-- SOURCE DATA follows --

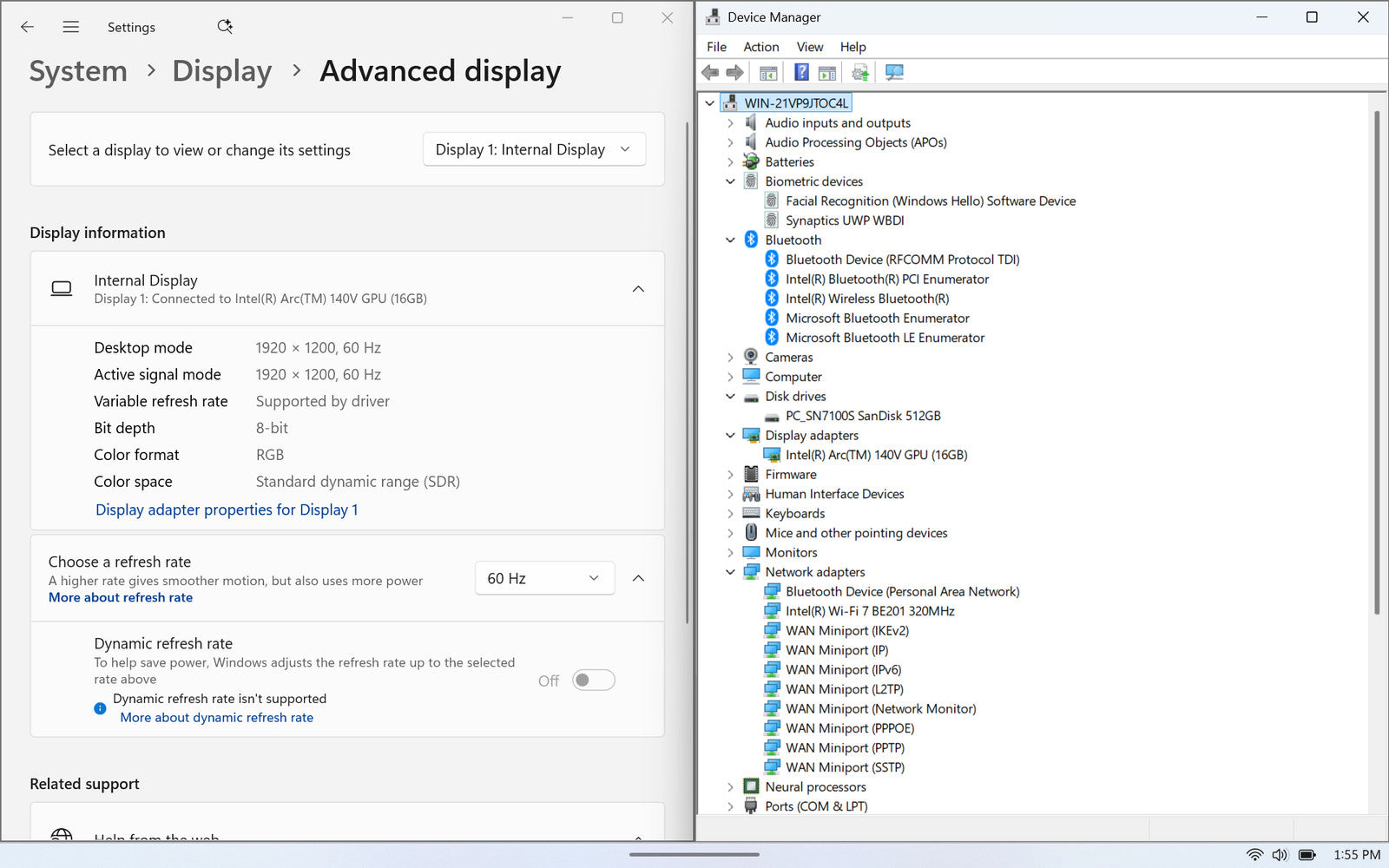Click Show/Hide Console Tree toolbar icon
Viewport: 1389px width, 868px height.
768,73
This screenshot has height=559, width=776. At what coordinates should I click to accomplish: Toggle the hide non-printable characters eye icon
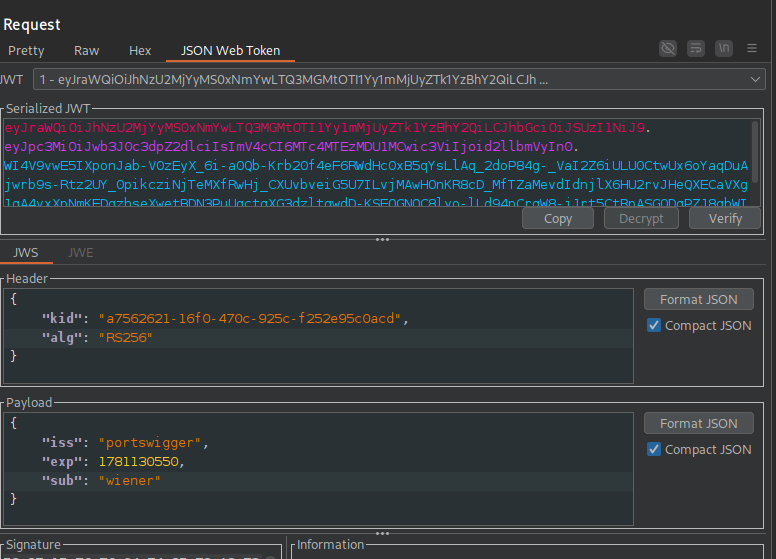(x=668, y=48)
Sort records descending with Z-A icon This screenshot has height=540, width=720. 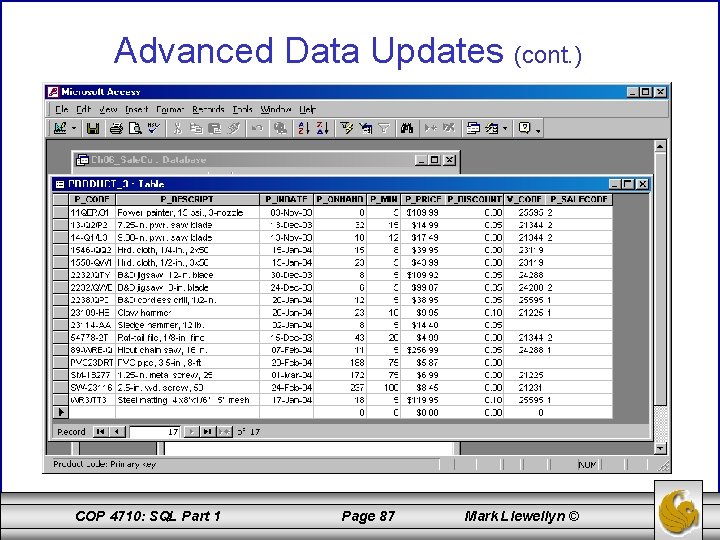(x=323, y=128)
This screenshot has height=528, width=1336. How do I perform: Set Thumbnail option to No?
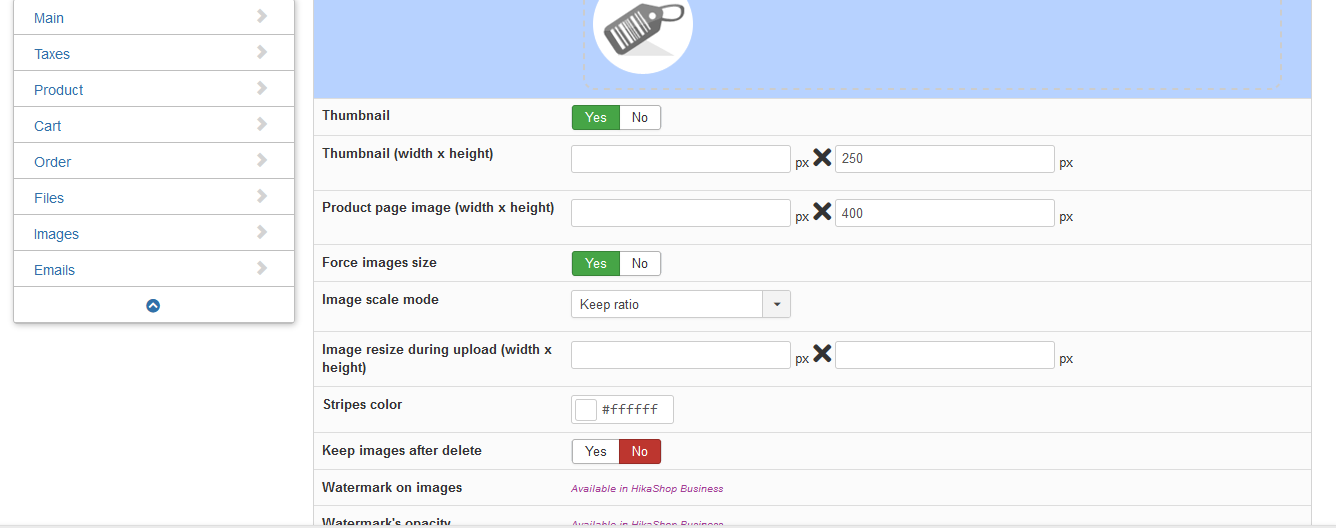coord(640,118)
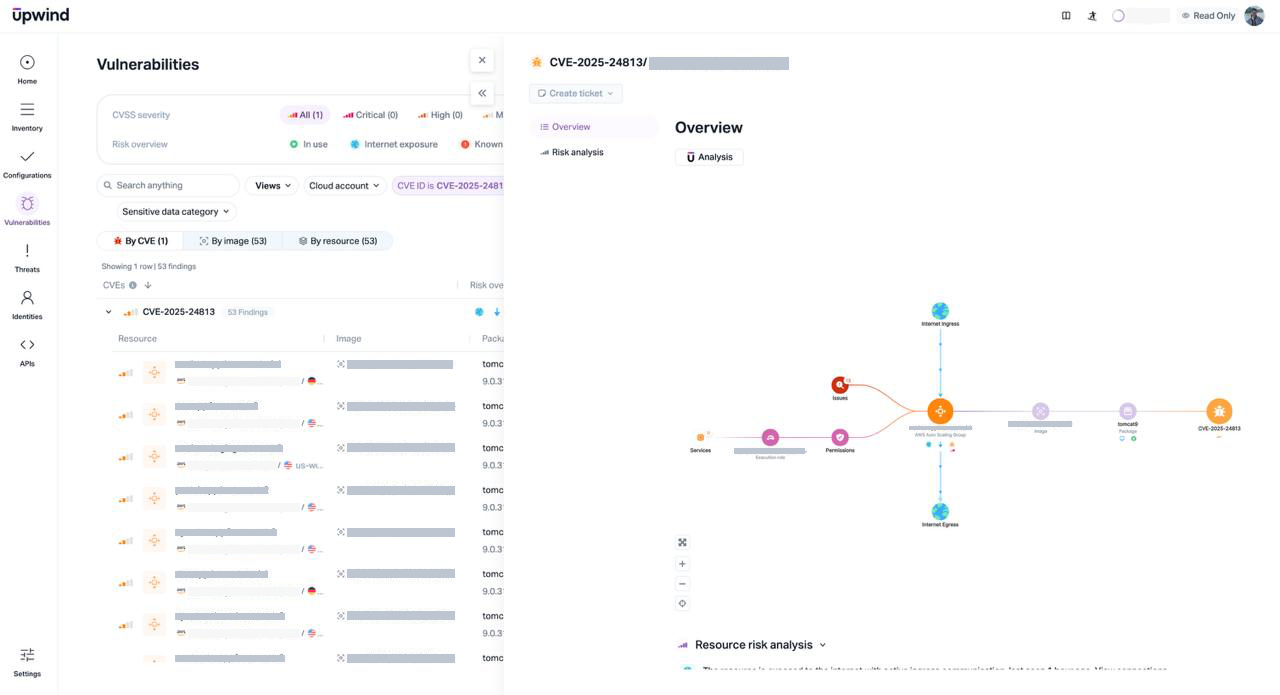This screenshot has width=1280, height=695.
Task: Toggle the Internet exposure risk filter
Action: [x=393, y=144]
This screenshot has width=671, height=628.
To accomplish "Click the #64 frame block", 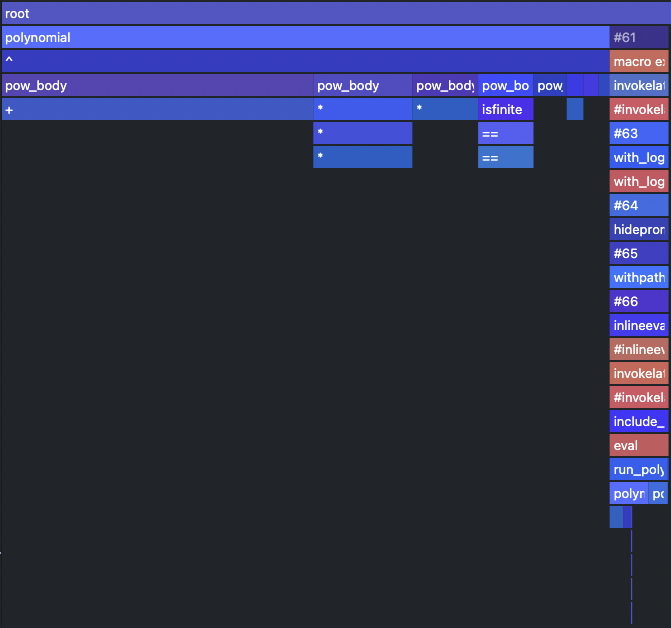I will pyautogui.click(x=639, y=205).
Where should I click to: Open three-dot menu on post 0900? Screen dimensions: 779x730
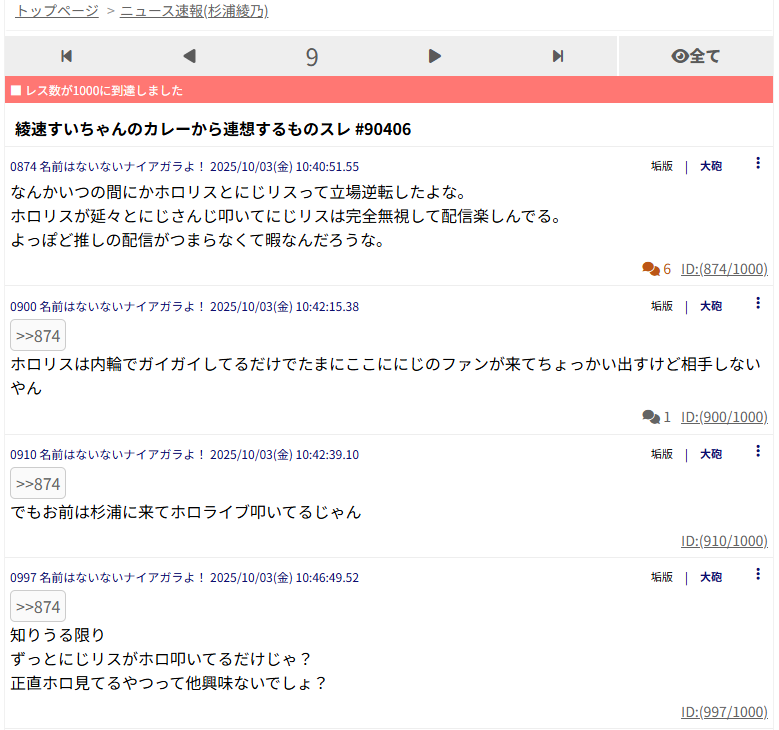click(757, 304)
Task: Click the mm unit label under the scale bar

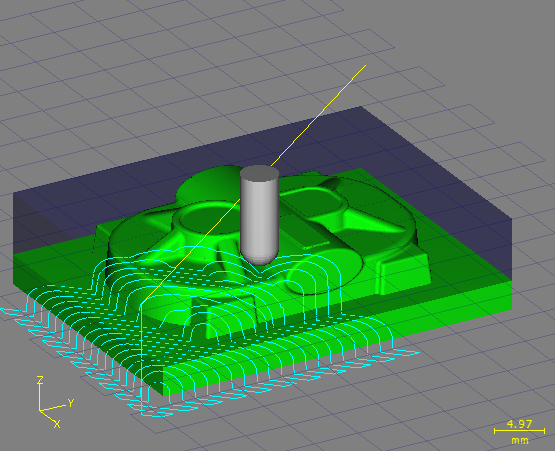Action: point(520,441)
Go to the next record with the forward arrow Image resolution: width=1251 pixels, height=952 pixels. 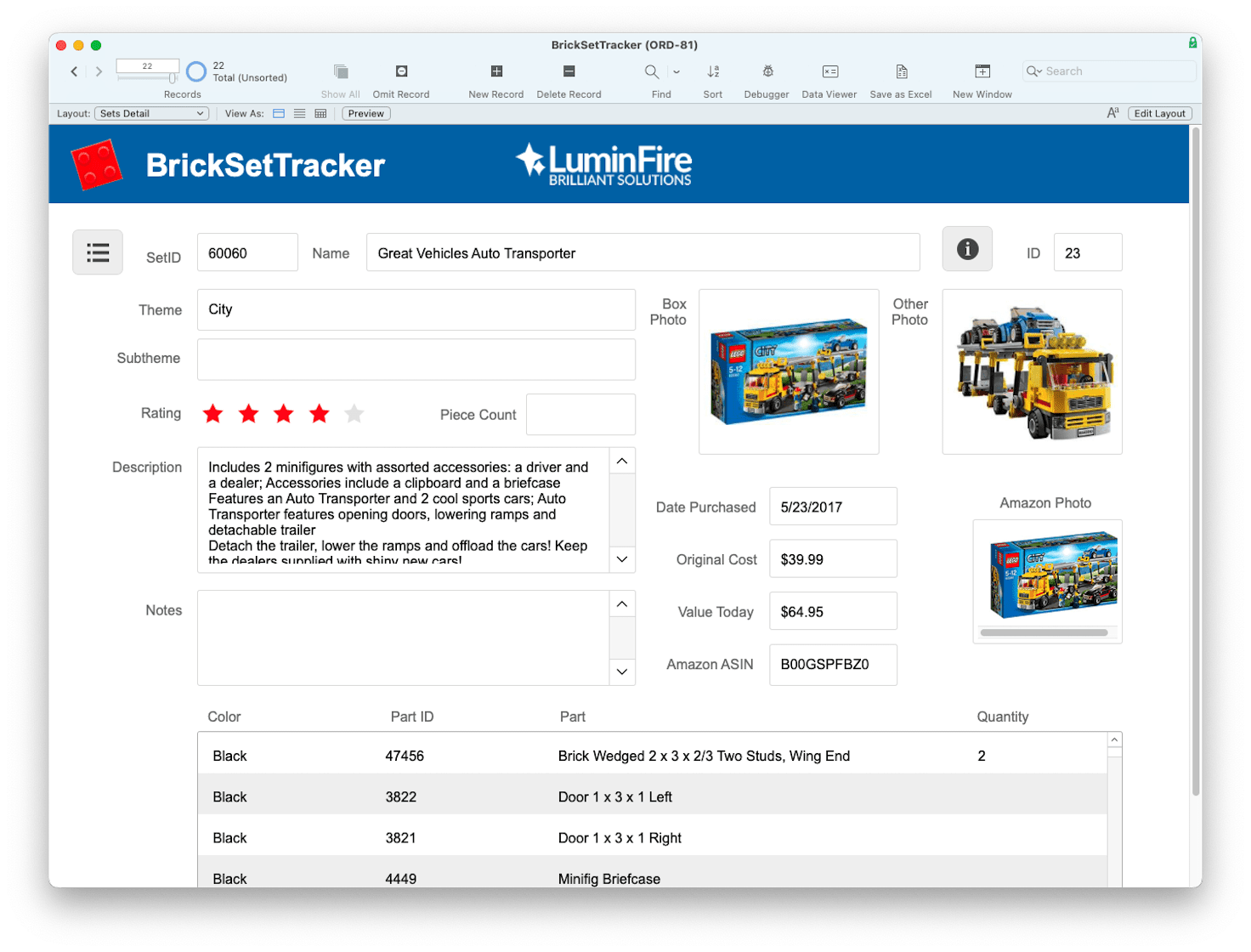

-- SOURCE DATA concluded --

*INSTRUCTIONS FOR THE TASK*. Could you retype exactly the lines running from the one with "Task: Click the" to the end of the material above, pictures omitted?

*YOUR SOLUTION*.
Task: Click the mm unit label under the scale bar

Action: point(520,441)
Go to the next record with the forward arrow Image resolution: width=1251 pixels, height=952 pixels. 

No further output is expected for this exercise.